David Parker’s provocation exposes a perennial truth: when the state asserts the authority to seize property, extinguish livelihood, and criminalize resistance, there are no meaningful boundaries left to its power. The question—what can’t they do?—is not rhetorical but diagnostic. It reveals that once these core domains are subordinated, all else becomes contingent.
The Three Levers of Sovereignty
Property → Secure property is the material basis of independence. When property rights exist only at the state’s discretion, the individual becomes a tenant of power rather than an owner of his life.
Livelihood → To destroy the means of sustenance is to annihilate agency. Hunger and dependency are the most ancient instruments of control.
Liberty → When resistance itself is criminalized, the circle closes. Autonomy becomes not merely precarious but prosecutable; the attempt to live freely is construed as guilt.
Once these three are subject to arbitrary suspension, the category of “citizen” collapses into that of “subject.” The distinction is largely semantic. Modern polities deploy the rhetoric of citizenship while sustaining the same asymmetry of command and obedience that defined older regimes.
Bastiat’s Diagnosis
Frédéric Bastiat described this transformation as legal plunder: the perversion of law into an instrument of expropriation. When law legitimizes confiscation, destruction, and imprisonment, its function shifts from protecting liberty to consolidating authority. What is paraded as order is, in substance, coercion institutionalized.
The Moment of Recognition
Thoughtful observers eventually perceive that constitutions and charters are fragile fictions, effective only insofar as they are honored in practice. Once “exceptional circumstances” become the norm—invoked under the banners of emergency powers, national security, or public health—the mask slips. Rights are revealed not as inviolable claims but as conditional permissions.
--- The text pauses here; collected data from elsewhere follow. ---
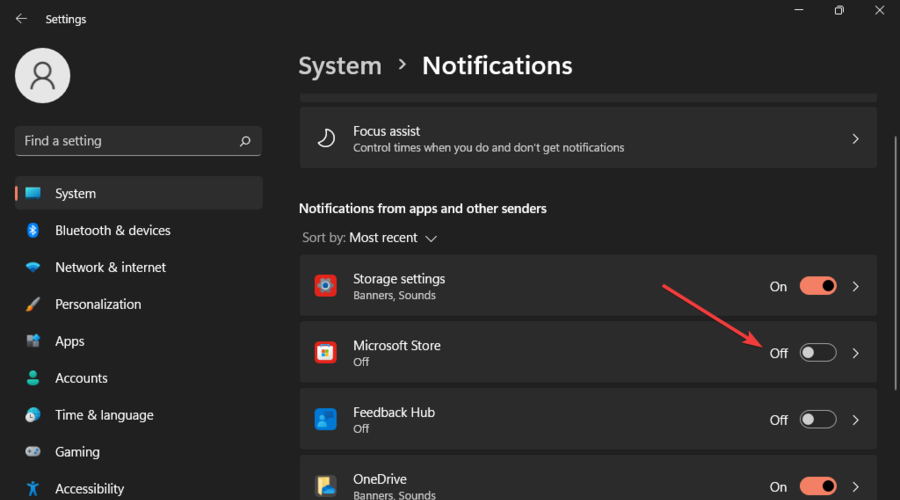Click the user profile avatar icon
This screenshot has width=900, height=500.
click(43, 75)
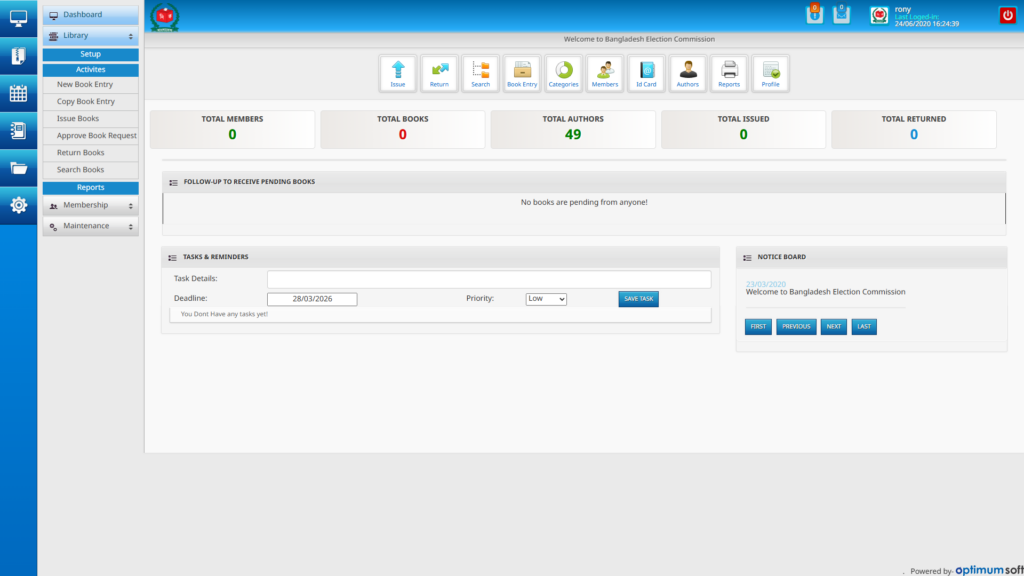Select the Profile shortcut icon
This screenshot has width=1024, height=576.
[770, 72]
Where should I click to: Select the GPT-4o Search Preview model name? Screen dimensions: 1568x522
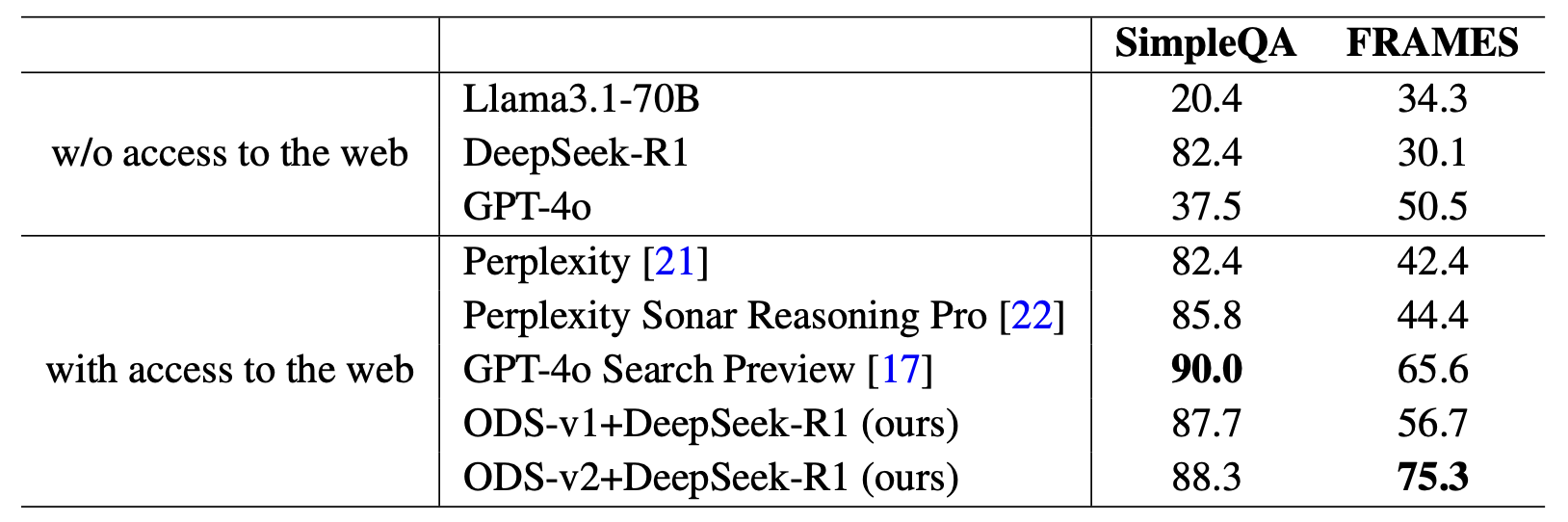point(658,370)
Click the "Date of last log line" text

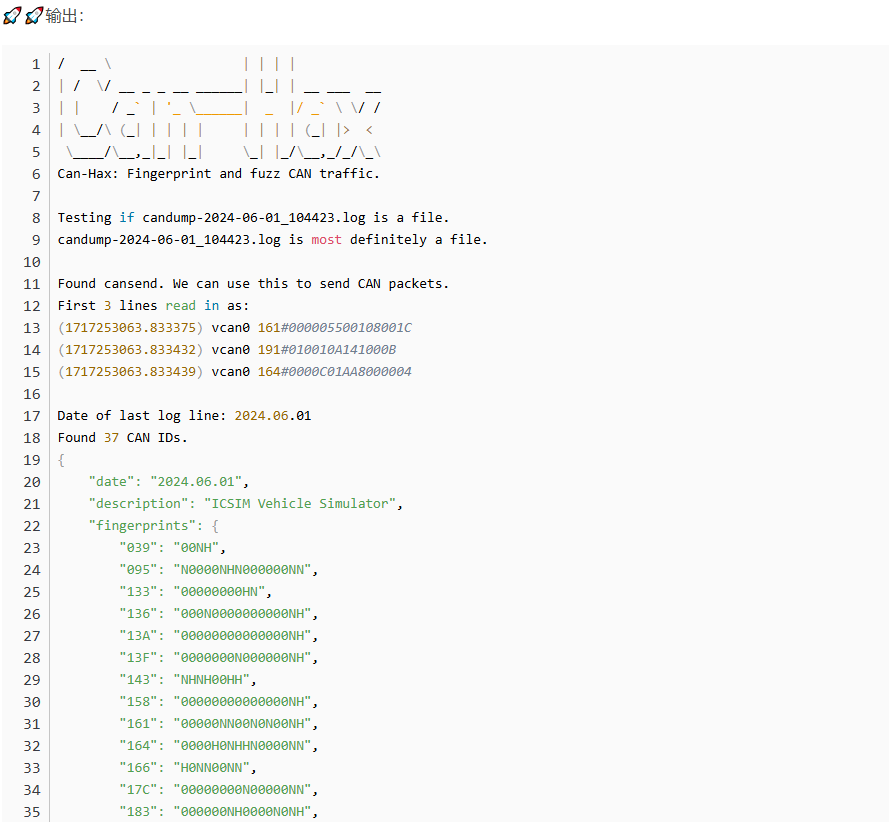pyautogui.click(x=141, y=415)
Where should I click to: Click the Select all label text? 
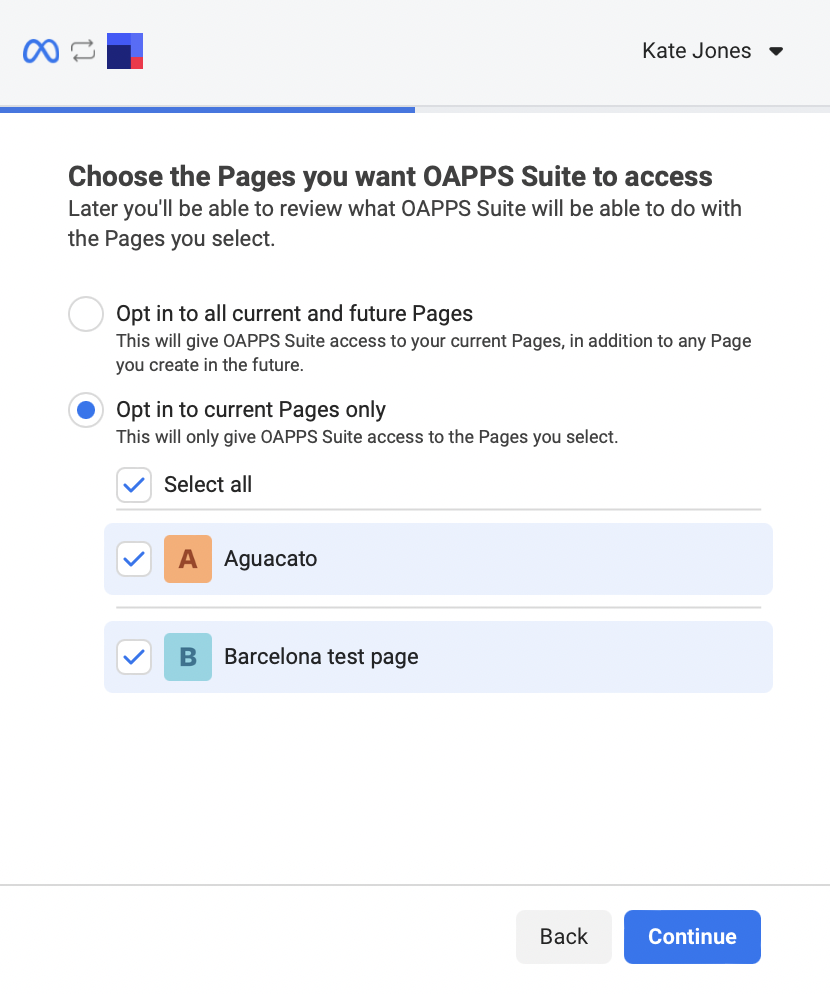208,484
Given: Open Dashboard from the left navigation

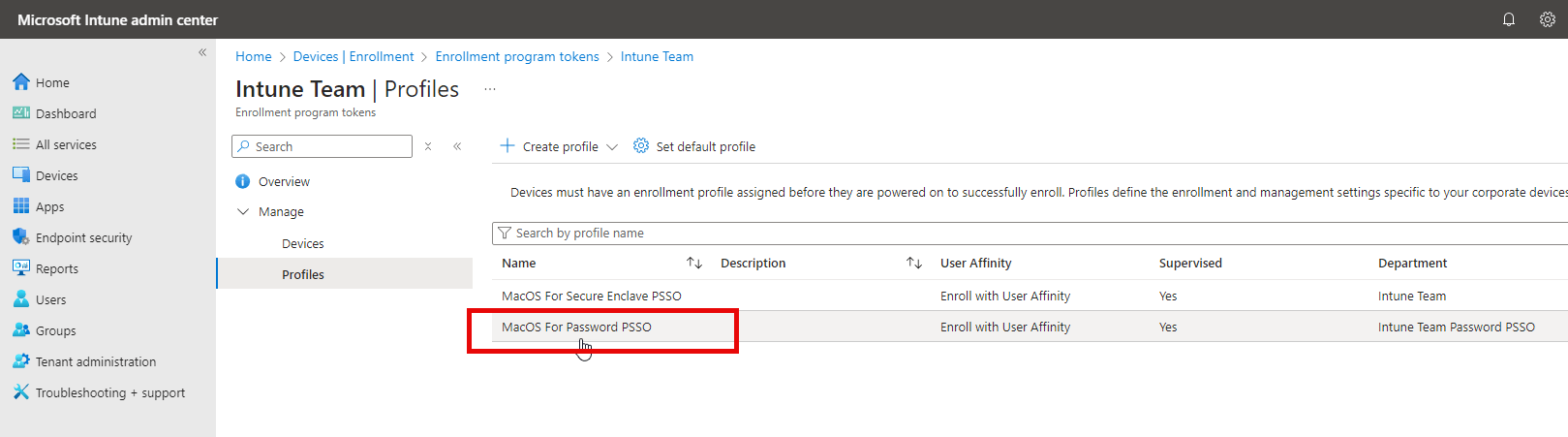Looking at the screenshot, I should 66,113.
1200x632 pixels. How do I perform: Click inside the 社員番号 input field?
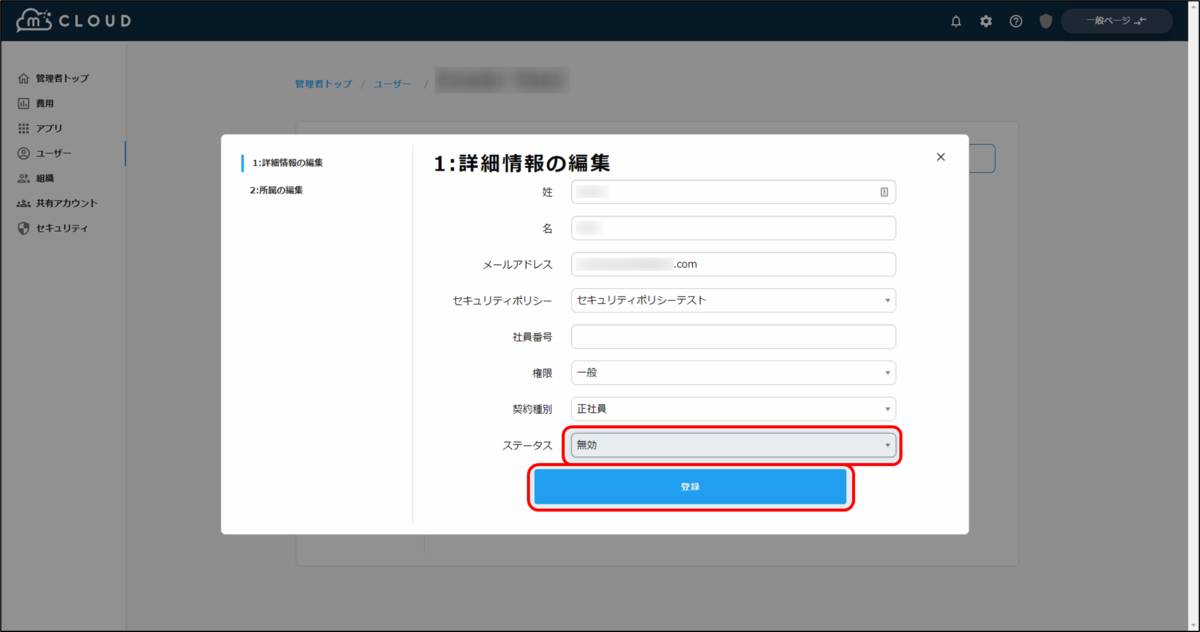pos(732,336)
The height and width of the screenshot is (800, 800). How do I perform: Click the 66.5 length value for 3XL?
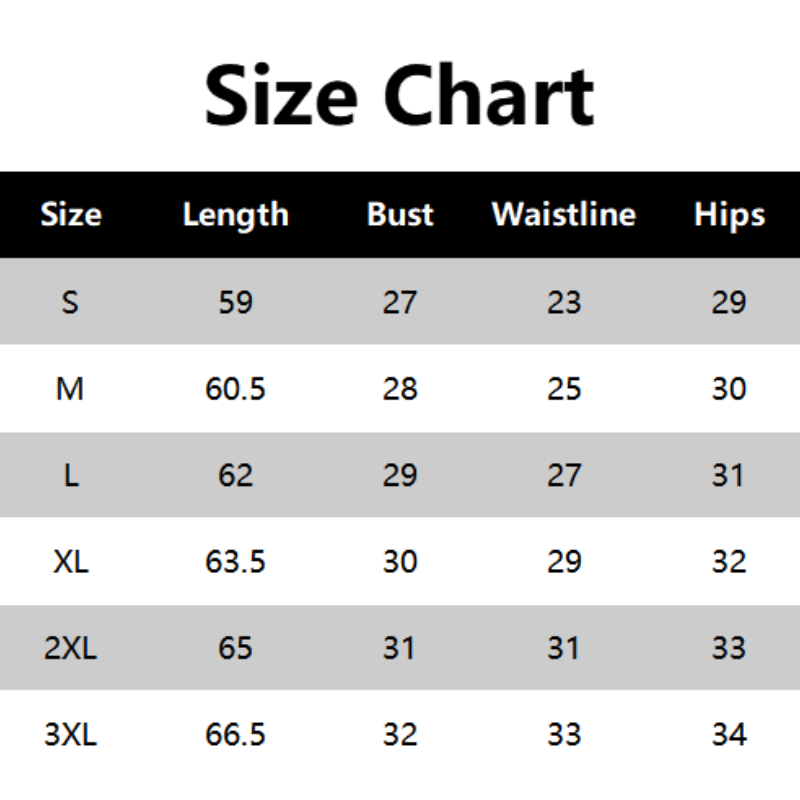(x=235, y=735)
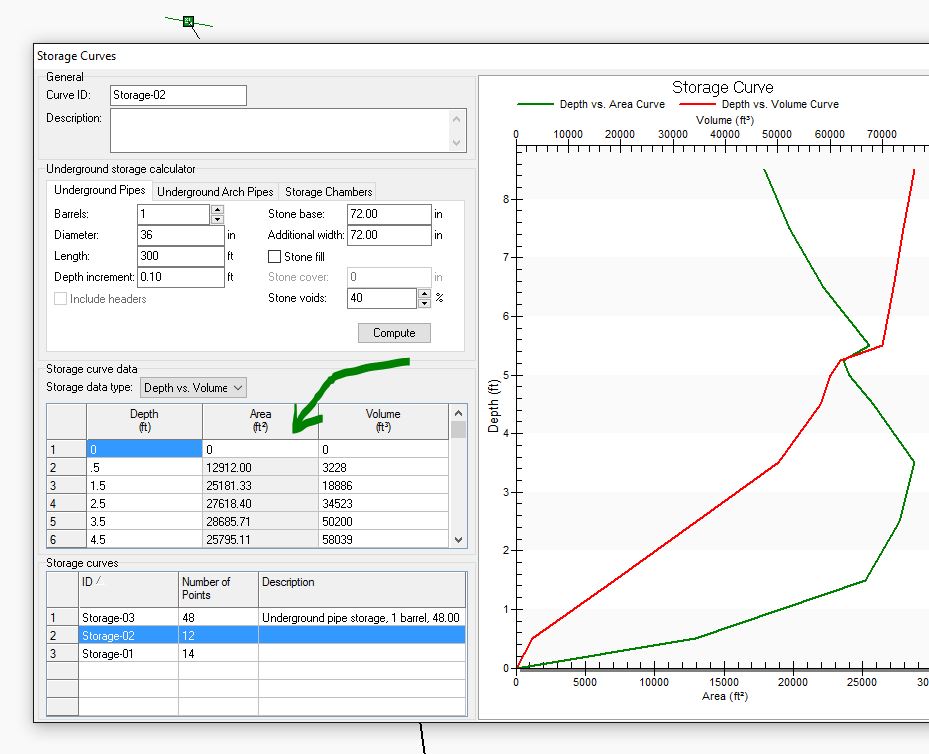This screenshot has width=929, height=754.
Task: Enable the Stone fill option
Action: coord(273,256)
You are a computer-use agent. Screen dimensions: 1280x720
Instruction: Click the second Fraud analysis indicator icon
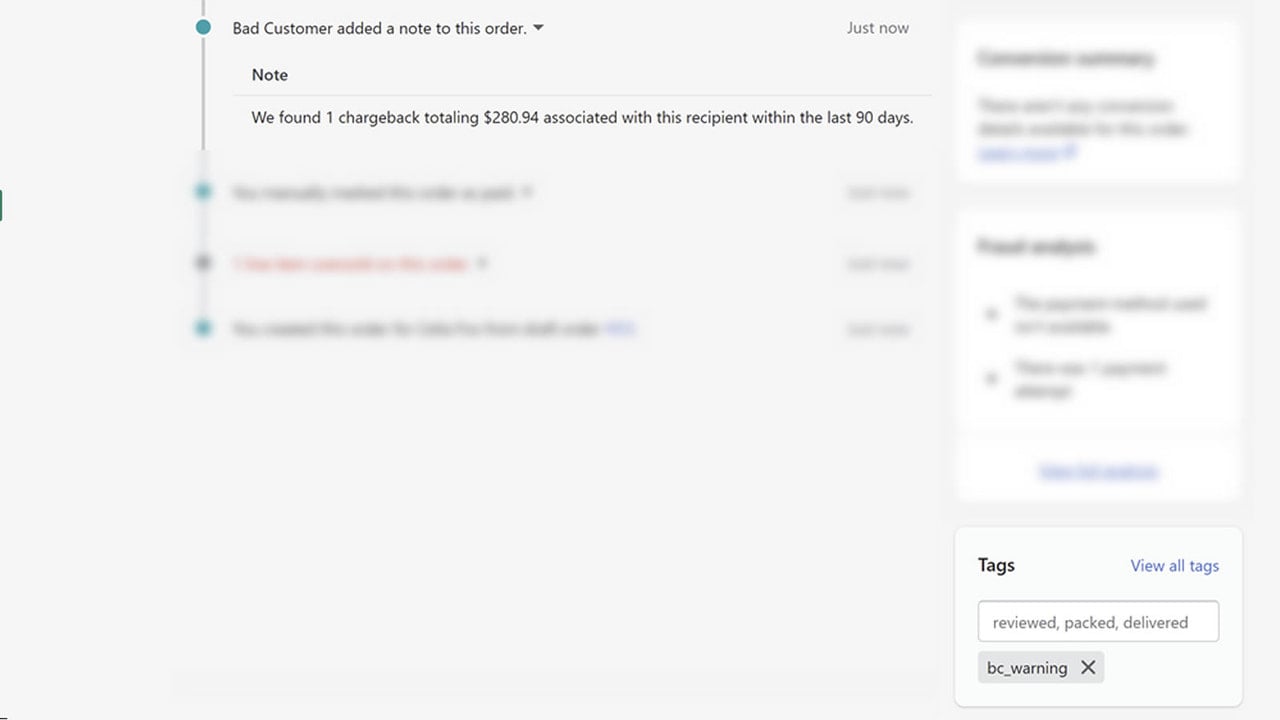[x=991, y=379]
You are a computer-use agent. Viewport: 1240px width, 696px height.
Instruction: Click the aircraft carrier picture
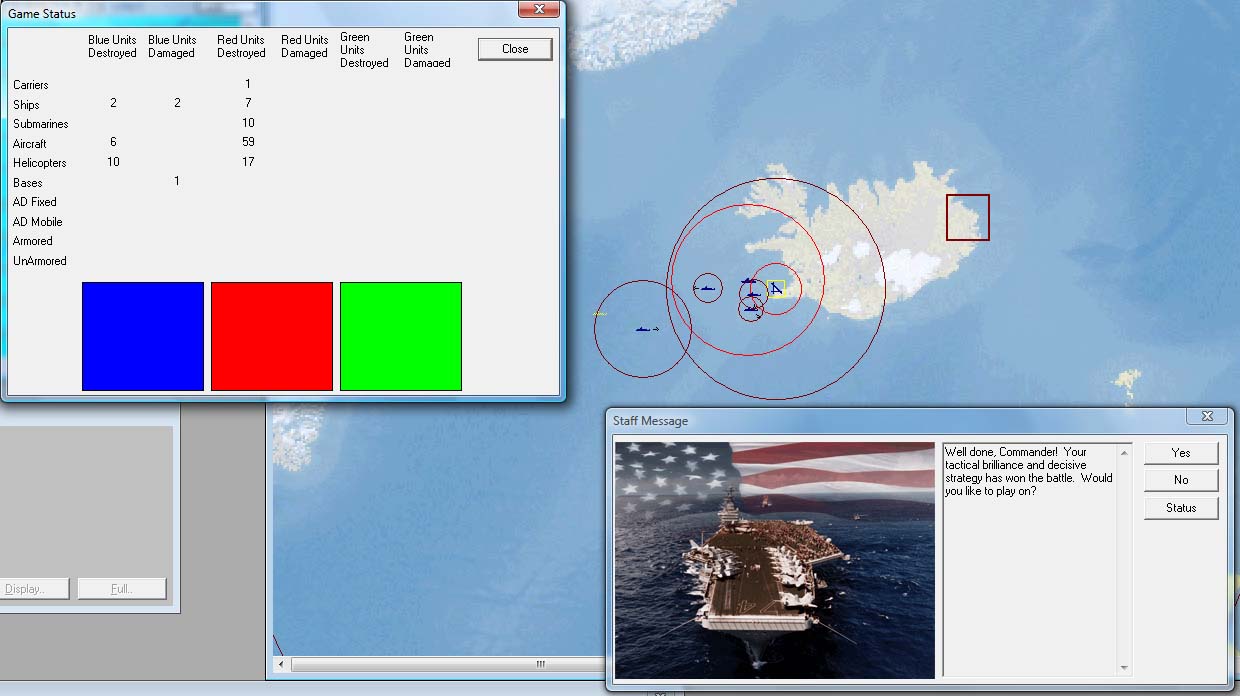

This recognition is not cynicism but lucidity. A state that can override property, livelihood, and liberty at will is limited by nothing other than its own appetite.
Drawing the Line
The unsettling conclusion is that there is nothing the state cannot do, absent external constraint. Parchment barriers are impotent; only lived resistance sets boundaries. Without opposition, sovereignty metastasizes. With opposition, it may be forced to retreat. The enduring lesson of history is stark: liberty is not bestowed—it is defended.